The important thing to remember is that when you're in transmit, you don't have to actually do the operations that are demanded by theory, you just have to emit a signal that is exactly the same as if you did*.

You want to emit a signal that is, sample-for-sample, the same as if you took your starting data, generated a train of impulses from it, then filtered that resulting train of impulses.

So to build a really simple transmitter that just does textbook NRZ, at baseband, with a rectangular "pulse shaping filter", you you could just feed a trains of '1's and '0's through a shift register to a digital output, subtract half VCC, and voila! you have a baseband, NRZ signal that operates between +VCC/2 and -VCC/2. At no point did you generate either a Dirac impulse or a Kronecker delta and run it through a FIR filter.

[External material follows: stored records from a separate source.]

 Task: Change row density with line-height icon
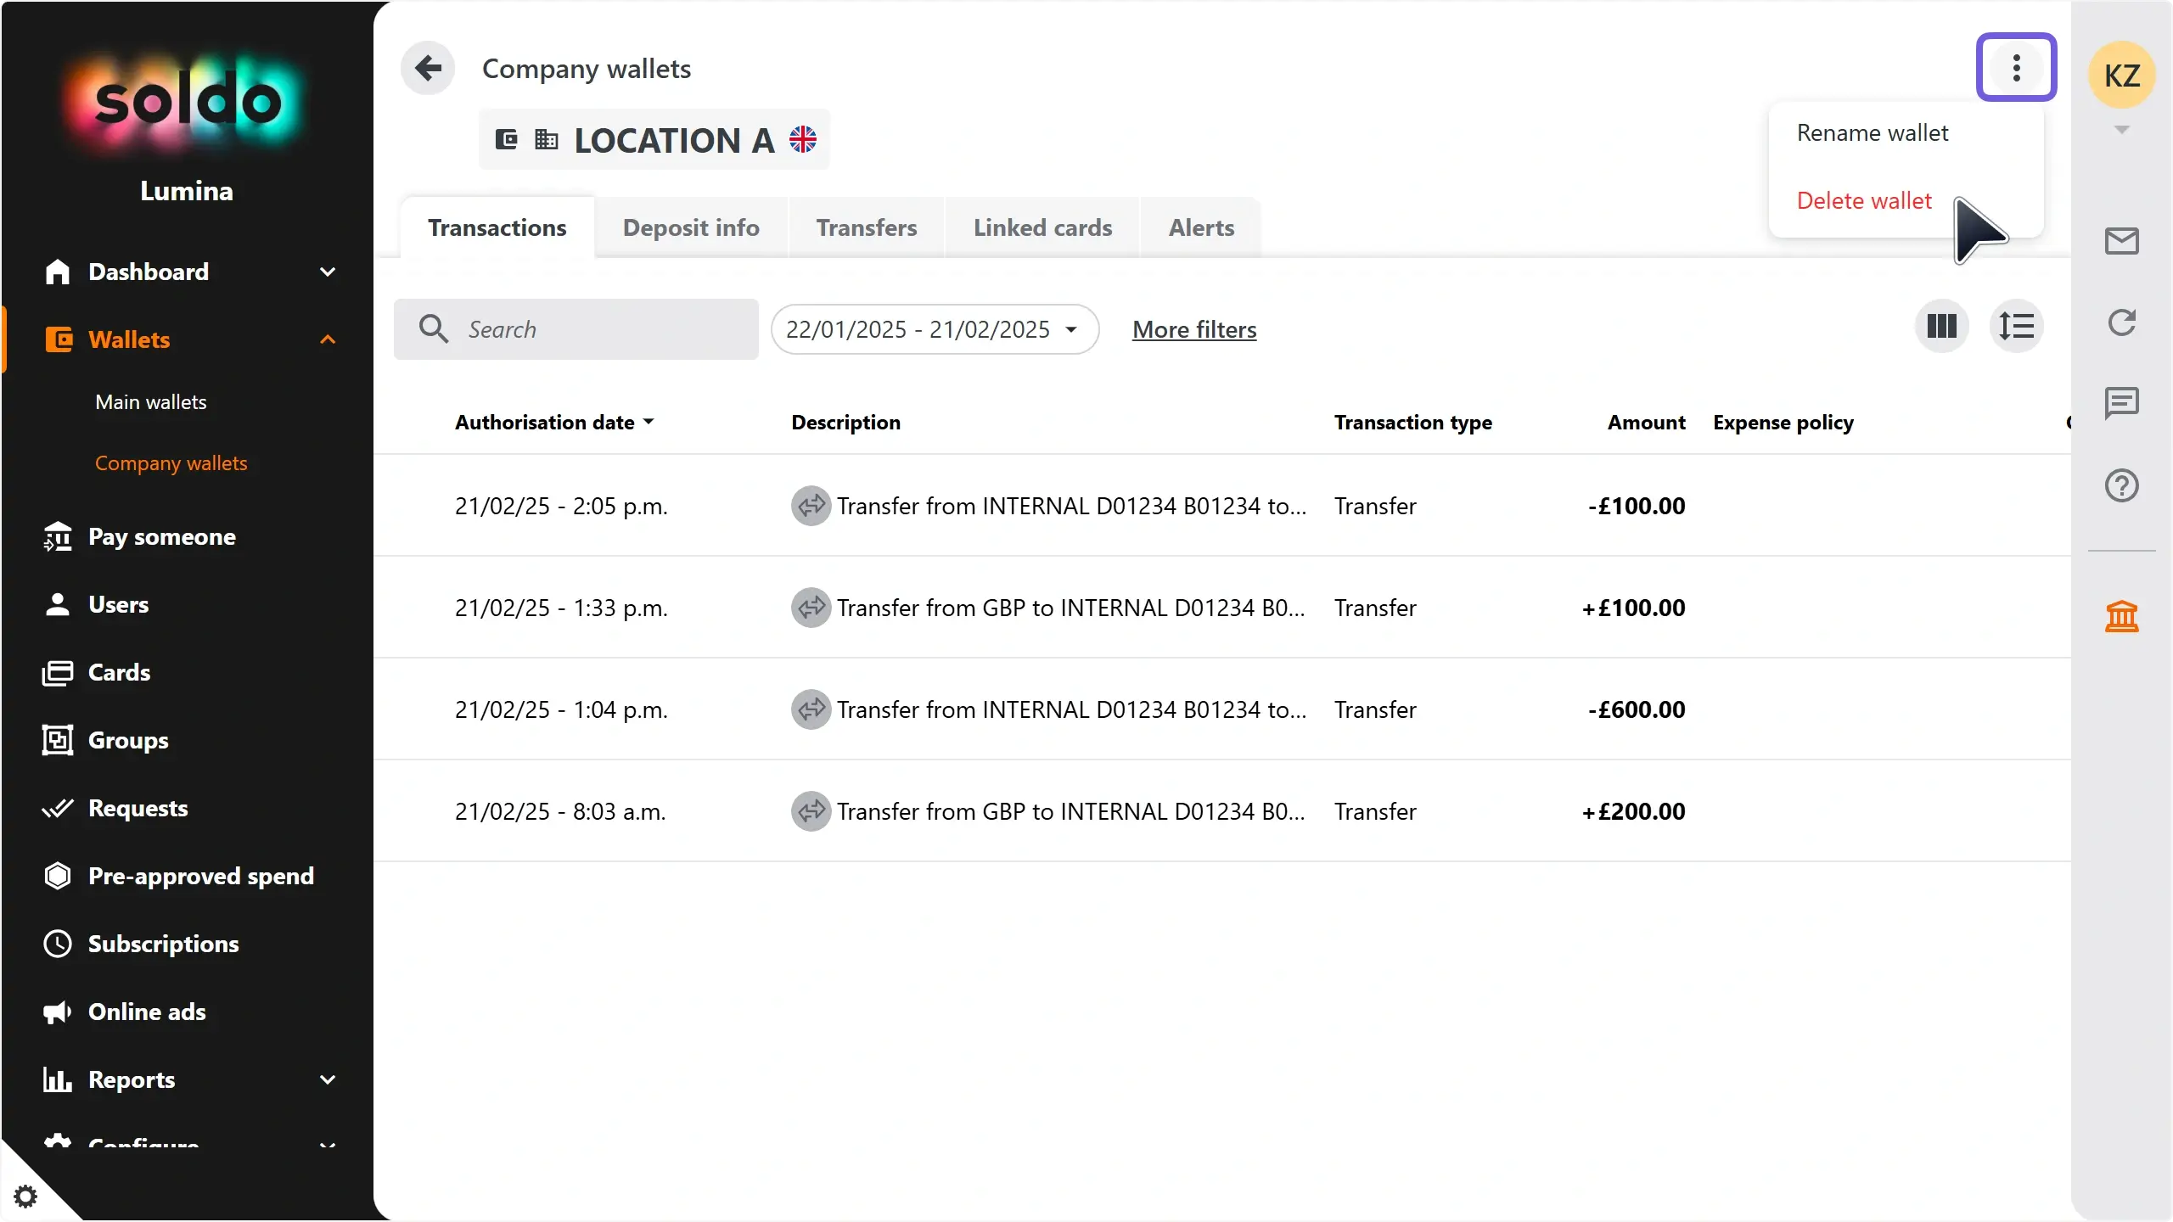2016,327
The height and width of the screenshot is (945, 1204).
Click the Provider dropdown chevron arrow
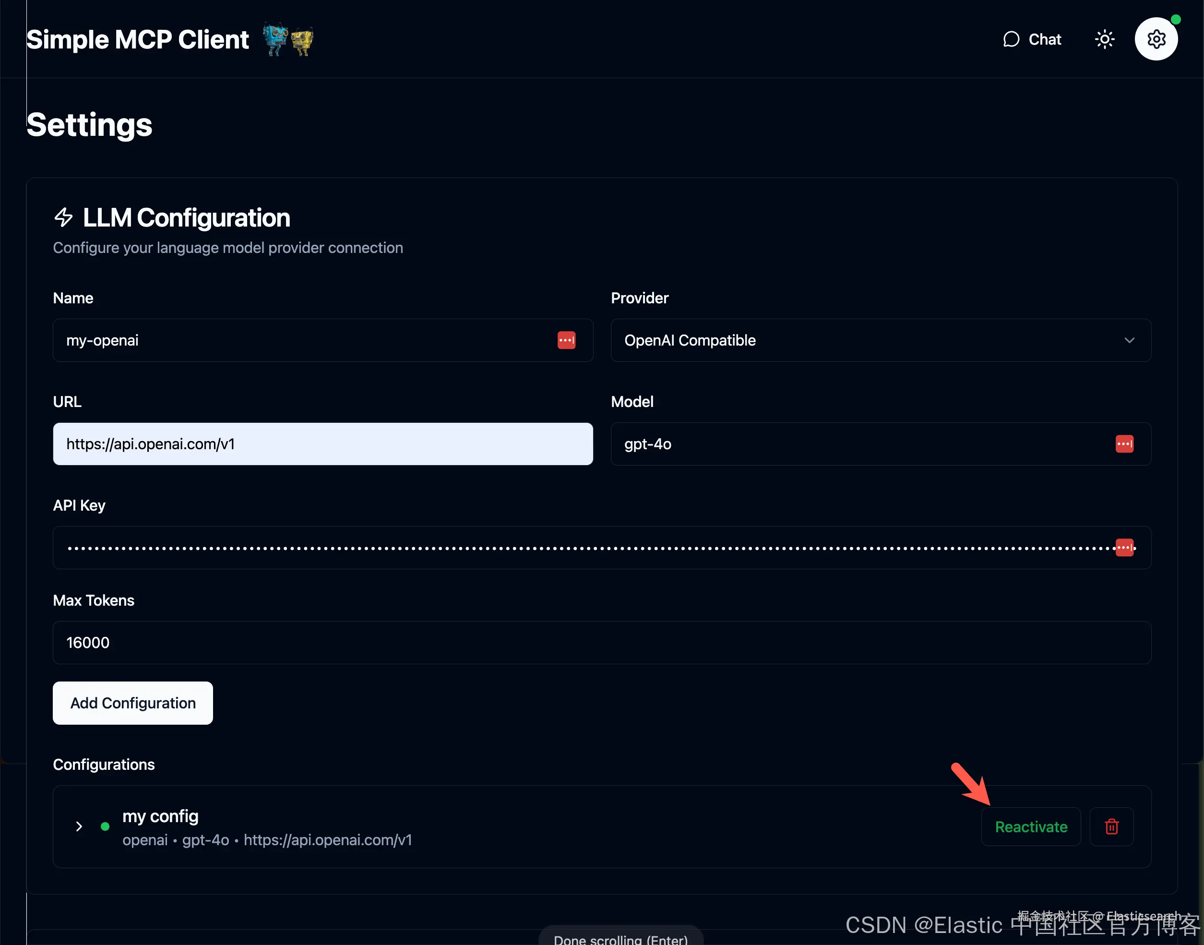[1129, 340]
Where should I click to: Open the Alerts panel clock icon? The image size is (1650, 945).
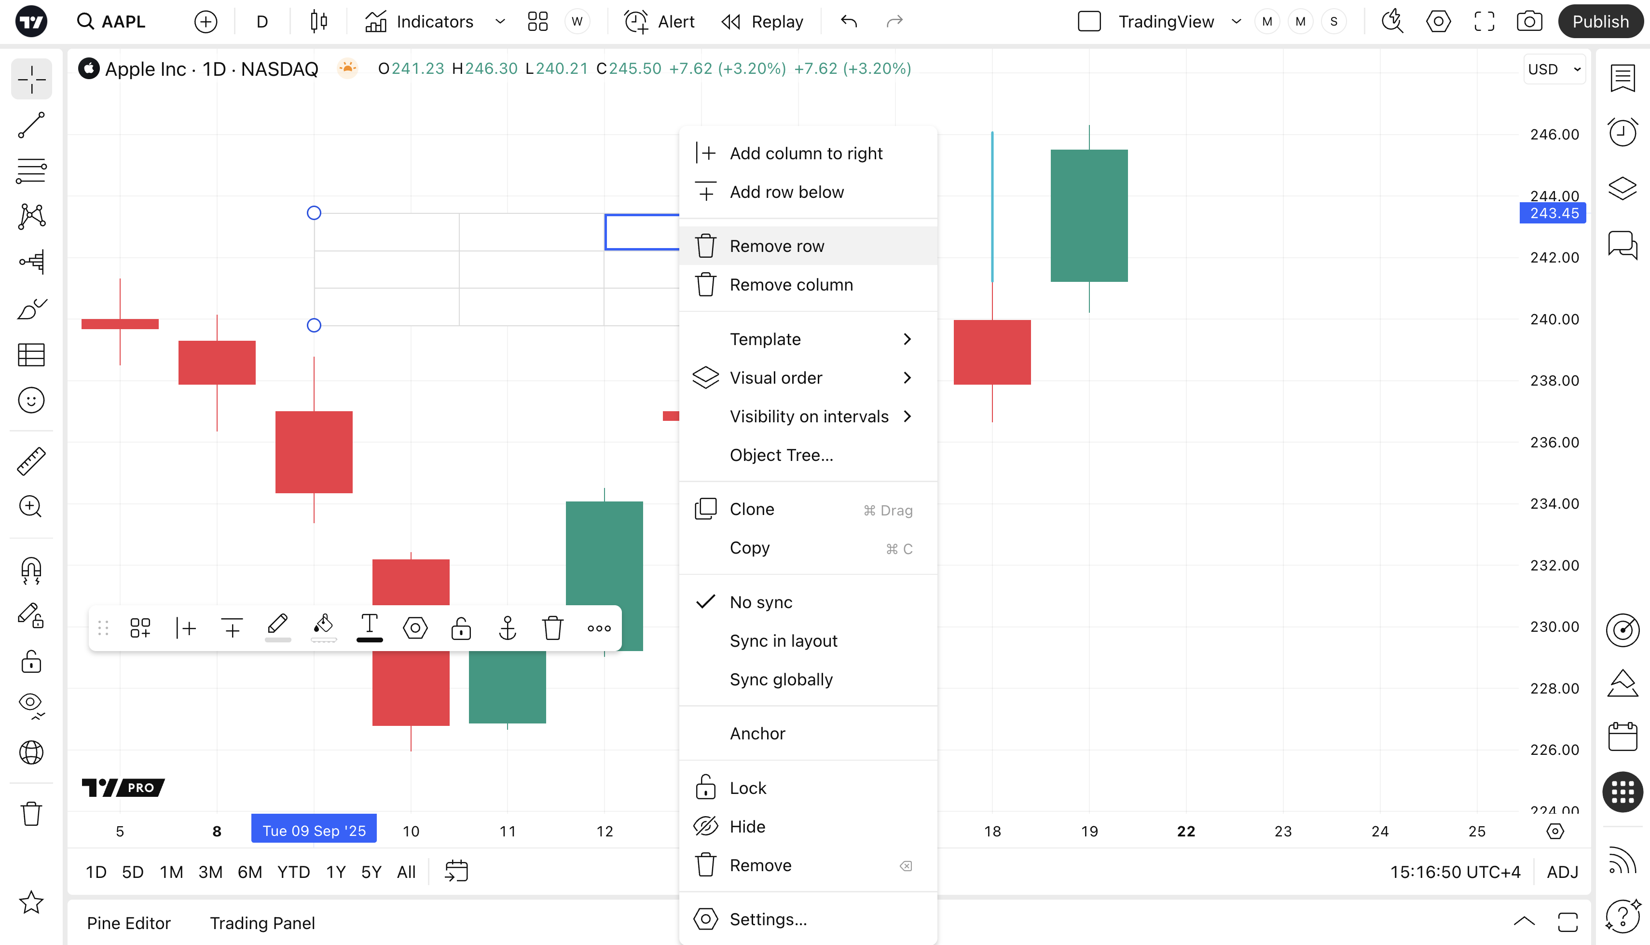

I can't think of a good way to give a general case for this, but say you have a pulse shape that's 3 pulse durations long, and you're sending a baseband NRZ signal but with pulse shaping. Then at time $$t$$, the output of your transmitter should just be sum of the effect of the three previous bits.

So let $$T$$ be a bit time, let $$x_n$$ be the value of the "impulse" for the $$n^{th}$$ bit, let your pulse shape be $$p(\tau)$$, where $$p(\tau) = 0\ \forall\ {0 < \tau < 3T}$$, and let $$t_p$$ be an "inter-pulse" time in the range $$t_p \in [0, T)$$. Then at time $$t = nT + t_p$$, your output needs to be $$x_n p(\tau) + x_{n-1}p(\tau + T) + x_{n-2} p(\tau + 2T).$$

You make this happen any way you can. I'm not sure what the most popular way to do this in industry would be, but I'd probably oversample the bit time by enough to keep my analog filtering simple (probably something between 4x and 16x). Up to around 1990, the prevalent way to do this would have been to use a return-to-zero pulse running through an analog filter; today digital electronics are far cheaper than analog electronics except at very high speeds, so it would almost certainly be oversampled such that any analog filtering would be no more than second-order.

* This is true of processing received signals, as well, but the constraint of starting with an actual messy noisy corrupted physical signal means that you're much more closely bound to following the theoretical treatment.